[uss_quafilier] Lower severity of cleanup no to have 'high' during cleanup phase#1404
Conversation
|
|
||
| ## Cleanup | ||
| ### ⚠️ Successful flight deletion check | ||
| ### ℹ️ Successful flight deletion check |
There was a problem hiding this comment.
Since the requirement DeleteFlightSuccess specifies that a USS must remove a flight when instructed, I don't think Low severity is an appropriate categorization of this failure. A requirement is violated, but that violation doesn't warrant stopping the test scenario/cleanup -- that seems to match the description of Medium severity, so I don't think we want to change the severity of this check (or any of the others where a requirement is violated but we still want to continue test scenario/cleanup execution).
There was a problem hiding this comment.
Ok, but then for #1401, for "probably shouldn't fail regardless of {NotPlanned, Closed} in any situation since this is merely cleanup.", what should we do with fails?
Because it could be for multiple reasons (either dues to USS not failling the specs or something else), should we make the test smarter to differentiate both cases?
There was a problem hiding this comment.
The documentation is not super clear on what this check is actually checking, but since it cites DeleteFlightSuccess, presumably it is checking whether the flight was deleted successfully. I would therefore expect this check to fail under a wide variety of circumstances where uss_qualifier could not verify that the flight was deleted (e.g., query was not successful, return code was anything other than the proper code for success, response was improperly formatted, server indicated extant flight was not deleted, etc).
Ok, but then for #1401, for "probably shouldn't fail regardless of {NotPlanned, Closed} in any situation since this is merely cleanup.", what should we do with fails?

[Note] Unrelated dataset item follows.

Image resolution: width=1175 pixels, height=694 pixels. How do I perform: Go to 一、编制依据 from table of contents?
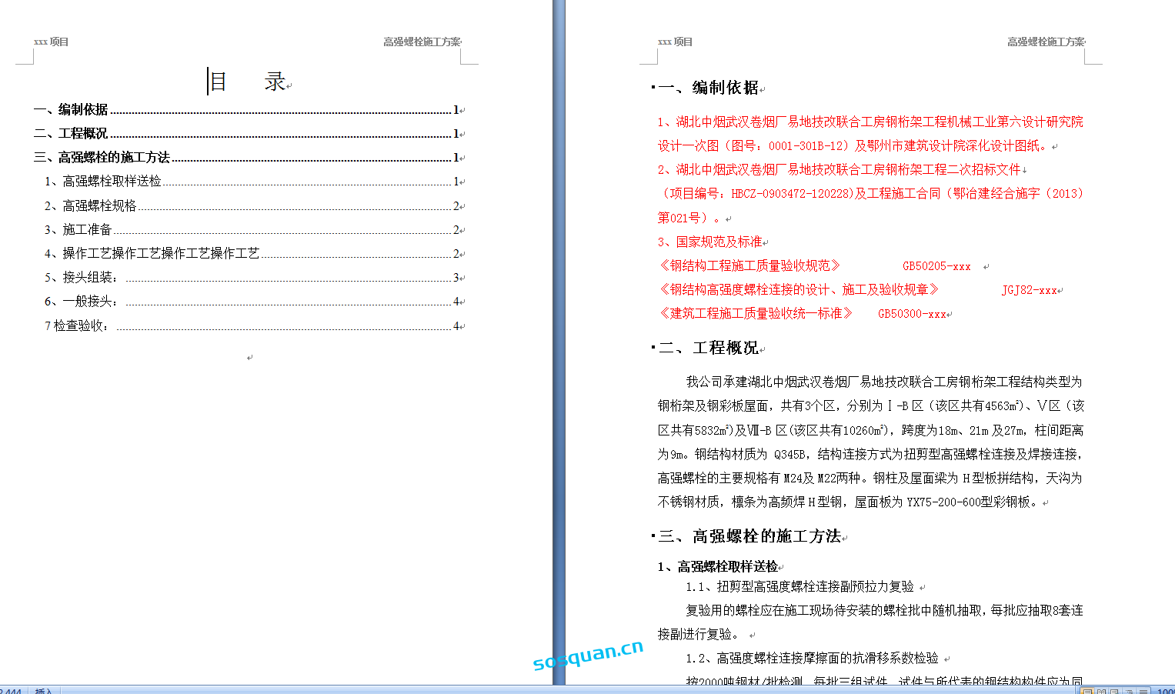71,110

Medium severity indicates that a requirement was violated, but test scenario execution should not stop. That seems like the appropriate thing to do with failure in this case. Low severity does not seem appropriate because a requirement actually was violated if the flight was not deleted. The problem addressed by "probably shouldn't fail regardless of {NotPlanned, Closed} in any situation since this is merely cleanup." is that we don't know for sure that a flight actually exists when we perform this check in the cleanup phase since the cleanup phase can be reached from many different points in test scenario execution. Since we are really only interested in making sure the flight is gone, accepting either NotPlanned or Closed satisfies that interest without needing to make sure our logic of expected response versus existing flight is correct.
Because it could be for multiple reasons (either dues to USS not failling the specs or something else), should we make the test smarter to differentiate both cases?
We could often make checks more granular. For instance, instead of just checking that a response satisfies the API format, we could have one check for field 1, a separate check for field 2, etc. Whether that is useful depends primarily on whether different requirements would be violated since the different details of the violation (e.g., field 1 was invalid versus field 2 was invalid; or format was invalid versus closure state was invalid) can be clearly communicated for the same check in the details of the failed check. In this case, I'm not sure what we would gain by splitting this check into multiple more granular checks. However, we should certainly always clearly communicate the reason the check failed.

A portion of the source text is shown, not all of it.